#### [Provided information]
= Beginning of Section =

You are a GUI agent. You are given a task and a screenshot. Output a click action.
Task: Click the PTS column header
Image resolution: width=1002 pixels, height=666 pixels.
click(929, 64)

= End of Section =
= Beginning of Section =

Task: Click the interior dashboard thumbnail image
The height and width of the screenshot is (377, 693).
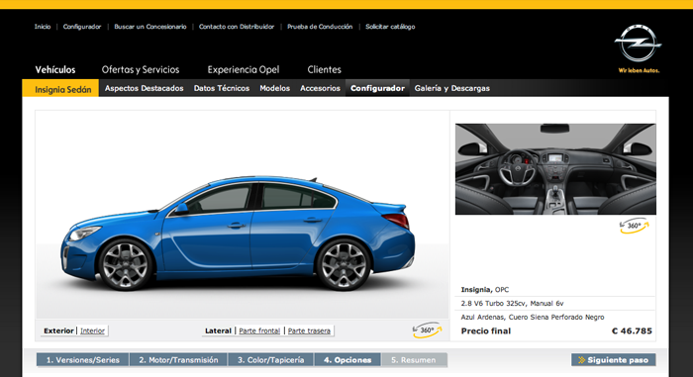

= End of Section =

#### [Problem details]
Each line in the records above that contains the word "screenshot" must be copied.

#### [Answer below]
You are a GUI agent. You are given a task and a screenshot. Output a click action.
The height and width of the screenshot is (377, 693).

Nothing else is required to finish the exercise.